Sometimes there were days off, when one of the three was left in charge, and the two others went far through the fertile land, or ferrying across the Nile, spent the day with M. Naville at Deir-el-Bahari to see what fresh sculptured wall had been reclaimed from the blown sand of the desert, showing the pictured ivory and gold which the expedition of Queen Hatasoo had brought back from the mysterious land of Punt; or we crawled dustily into some newly discovered malodorous tomb in the valley where the kings of Egypt were buried, or visited Professor Petrie at the Ramesseum and exchanged the news of fresh finds. Sometimes I took a holiday from the remote and swarming past, and with a horse in place of the demurer donkey, went far out into the desert on the other side of the Nile. Pebbles and soft sand, hard sand and rocks succeeded each other in slope and level, and the horse whinnied as he sniffed the utter emptiness of the unbreathed air. One kite hung, a remote speck in the brazen sky, and the silence and the solitude wove the unutterable spell of the desert. There, out of sight of all that makes the planet habitable, your horse alone made the link with the ephemeral living world; all else was as it had been through uncounted centuries, and as it would remain for centuries to come, until the spinning earth grew still. In the desert the past and the future are one, and the present, dwindled to a microscopical point, is but a shadow of time in the timeless circle of eternity. Old wicked Egypt was no more than that; the dynasties were whisked away like an unquiet fly, that persists for a little, but not for long.

Luxor would be full of southerly-going dahabeahs and English tourists during this month of January, and I can see Maggie waving her long fine-fingered hands in impotent despair, as I brought her an invitation from some friend that she and I would dine on one of these dahabeahs to-night or next night or the night after. “How am I to get on with my work,” exclaimed this outraged invalid, “with all these interruptions? Won’t it do, if we ask them to tea at the temple?” That certainly usually “did” quite well, for while Maggie was making tea, the cry of “Antica!” would arise from the diggers, and she popped the lid on the teapot, and we turned to see what had been unearthed. Once it was the statue of the Rameses of the Exodus, which would tremendously excite the visitor, but left us cold, for he was already plentifully represented. Or it might be a scribe of the eighteenth dynasty whom to-day you may see in the museum at Gizeh, and better even than that was a superb Saite head, such as I may behold at this moment if I raise my eyes from the page, or best of all it was the image of Sen-mut himself, to see which, again, you must go to Gizeh. That was the crown and culmination of the digging and worthy of an archÆological digression.

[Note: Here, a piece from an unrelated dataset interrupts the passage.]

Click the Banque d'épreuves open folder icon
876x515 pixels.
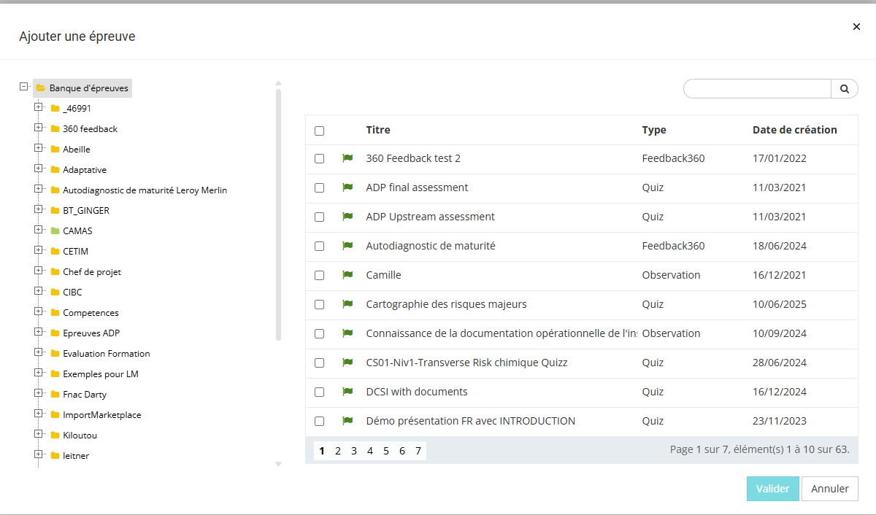41,88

Sen-mut, we knew, was the architect of our temple, and of the temple of Deir-el-Bahari across the river, and the mysterious thing in connection with him was that wherever his name and his deeds appeared in hieroglyphic inscriptions they had always been defaced, and an inscription about King Thothmes III, nephew and successor of Queen Hatasoo, to whose reign the activities of Sen-mut belonged had been superimposed. Sometimes the deletion was not quite thorough and you could read Sen-mut’s name below some dull chronicle of King Thothmes. What the reason for these erasures had been was hitherto only conjecture: now, on the close of this bright January afternoon the riddle was solved, and we found ourselves the accidental recoverers of a scandal nearly four thousand years old. For Sen-mut was but a common man, “not mentioned in writing” (i.e. with no ancestral records), and he speaking from the inscription on the back of this statue of himself which he had dedicated told us that, “I filled the heart of the Queen (Hatasoo) in very truth gaining the heart of my mistress daily ... and the mistress of the two lands (Upper and Lower Egypt) was pleased with that which came forth from my mouth, the Priest of Truth, Sen-mut. I knew her comings in the Royal house, and was beloved of the ruler.”

Here then was the reason for all these erasures: there had been a scandal about the intimacy between this “common man” and the Queen; so, when she died, and her nephew succeeded, he caused all mention of Sen-mut to be erased, and covered up the blank spaces with majestic records of his own achievements. It was his design to destroy all evidence of this disreputable or at least undignified affair, and hammer and chisel, at his order, were busy to delete all hint of Aunt Hatasoo’s indiscretions. Pious King Thothmes was all but successful in this piece of family pride: only just one record escaped his erasing hand. But now, four thousand years later, Maggie dug up that solitary omission.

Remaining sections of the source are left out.